3. Technologies Used

Backend: The core AI agent is a microservice built with FastAPI.
Frontend: A user-friendly and interactive web interface was rapidly developed using Streamlit.
AI / Machine Learning:
- Generative Model: Google Gemini 2.5 Flash is used for the final recommendation generation step.
- Embedding Model: Google's embedding-001 is used to create embeddings for all product and query text.
- Vector Database: Pinecone is used to store, index, and search through the product embeddings.
Data Integration: gRPC is used to communicate with the ProductCatalogService of the Online Boutique to fetch product data.
Deployment & Infrastructure: Docker & kubectl are used to fully containerize and orchestrate both frontend and backend services.

4. Data Sources

The AI-Stylish Fashion Agent is designed to work exclusively with the data from the pre-existing Google Online Boutique microservices application. No external data was used.

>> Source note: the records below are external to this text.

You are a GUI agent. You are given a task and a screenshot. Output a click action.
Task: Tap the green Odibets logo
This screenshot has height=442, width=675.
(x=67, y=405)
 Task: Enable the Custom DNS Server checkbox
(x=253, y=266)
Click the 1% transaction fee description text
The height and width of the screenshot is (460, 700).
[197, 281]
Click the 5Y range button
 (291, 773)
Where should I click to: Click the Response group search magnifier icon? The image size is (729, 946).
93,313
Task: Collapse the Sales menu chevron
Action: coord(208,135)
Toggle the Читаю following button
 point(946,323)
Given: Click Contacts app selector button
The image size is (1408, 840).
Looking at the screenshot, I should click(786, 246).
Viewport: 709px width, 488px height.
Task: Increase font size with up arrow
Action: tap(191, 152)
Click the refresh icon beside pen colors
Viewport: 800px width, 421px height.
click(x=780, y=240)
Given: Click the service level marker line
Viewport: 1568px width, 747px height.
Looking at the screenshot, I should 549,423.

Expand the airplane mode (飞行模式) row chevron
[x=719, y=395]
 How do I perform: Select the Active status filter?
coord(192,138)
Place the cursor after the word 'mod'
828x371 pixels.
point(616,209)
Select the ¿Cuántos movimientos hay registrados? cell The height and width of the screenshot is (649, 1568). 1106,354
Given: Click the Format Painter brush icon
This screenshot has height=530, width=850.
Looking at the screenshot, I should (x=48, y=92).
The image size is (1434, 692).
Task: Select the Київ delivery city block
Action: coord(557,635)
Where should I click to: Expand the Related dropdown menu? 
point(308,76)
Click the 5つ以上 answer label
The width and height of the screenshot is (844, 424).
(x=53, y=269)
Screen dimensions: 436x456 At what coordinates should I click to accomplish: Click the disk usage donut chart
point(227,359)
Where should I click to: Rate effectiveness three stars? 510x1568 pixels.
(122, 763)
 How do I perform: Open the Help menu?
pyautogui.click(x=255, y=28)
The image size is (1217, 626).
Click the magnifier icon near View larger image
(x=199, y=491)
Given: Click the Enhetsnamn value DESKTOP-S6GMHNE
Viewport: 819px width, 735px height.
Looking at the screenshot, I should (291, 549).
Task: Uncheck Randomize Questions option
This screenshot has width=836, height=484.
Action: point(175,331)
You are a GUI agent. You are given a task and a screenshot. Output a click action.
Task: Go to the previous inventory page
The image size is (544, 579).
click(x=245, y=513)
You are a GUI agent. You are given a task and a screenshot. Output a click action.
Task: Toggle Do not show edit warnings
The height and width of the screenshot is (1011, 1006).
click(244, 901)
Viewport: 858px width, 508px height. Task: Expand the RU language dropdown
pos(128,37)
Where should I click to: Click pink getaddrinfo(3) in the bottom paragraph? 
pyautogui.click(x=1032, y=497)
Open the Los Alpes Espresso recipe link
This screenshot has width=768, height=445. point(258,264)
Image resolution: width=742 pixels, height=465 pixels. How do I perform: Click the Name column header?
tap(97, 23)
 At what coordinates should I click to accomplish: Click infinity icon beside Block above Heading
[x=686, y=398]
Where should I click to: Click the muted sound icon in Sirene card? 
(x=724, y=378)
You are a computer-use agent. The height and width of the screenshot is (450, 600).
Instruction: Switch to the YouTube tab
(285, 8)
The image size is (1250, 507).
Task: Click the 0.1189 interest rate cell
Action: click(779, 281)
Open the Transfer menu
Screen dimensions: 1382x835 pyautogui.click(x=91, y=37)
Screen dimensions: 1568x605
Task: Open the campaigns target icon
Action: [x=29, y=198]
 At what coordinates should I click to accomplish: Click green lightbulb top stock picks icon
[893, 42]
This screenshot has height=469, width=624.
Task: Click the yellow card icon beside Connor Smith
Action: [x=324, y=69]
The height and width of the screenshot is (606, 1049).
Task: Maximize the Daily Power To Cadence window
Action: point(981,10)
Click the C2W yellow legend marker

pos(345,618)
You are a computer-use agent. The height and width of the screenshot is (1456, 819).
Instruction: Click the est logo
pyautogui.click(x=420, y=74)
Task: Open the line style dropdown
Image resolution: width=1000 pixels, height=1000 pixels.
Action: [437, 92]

The data ingestion process is handled by a dedicated Python script (db.py). This script connects to the ProductCatalogService via its gRPC API to extract the entire list of products, including their names and descriptions. Each product's textual data is then converted into a vector embedding and upserted into the Pinecone index along with essential metadata (ID, name, description, price). This ensures our AI agent's knowledge base is a direct and accurate reflection of the boutique's current inventory.

5. Findings and Learnings

The Power of RAG for E-Commerce: The RAG pattern is exceptionally effective for e-commerce, grounding the LLM in the available product catalog, preventing hallucinations, and providing actionable recommendations.
Microservices for AI Augmentation: Building the AI agent as a separate, containerized microservice allowed adding a transformative feature without disrupting existing core services.
Power of a Unified AI Ecosystem: Building the entire AI workflow on Google's models (embedding-001 and Gemini 2.0 Flash) created a streamlined and highly efficient system. It simplified development and ensured seamless compatibility between the embedding and generation stages.
Rapid Prototyping with Modern Tools: Streamlit and FastAPI allowed for fast development of a polished prototype within the hackathon time constraints.
The "Last Mile" is Conversational: The LLM’s ability to weave search results into a natural narrative turned the system into a true AI stylist rather than just a search engine.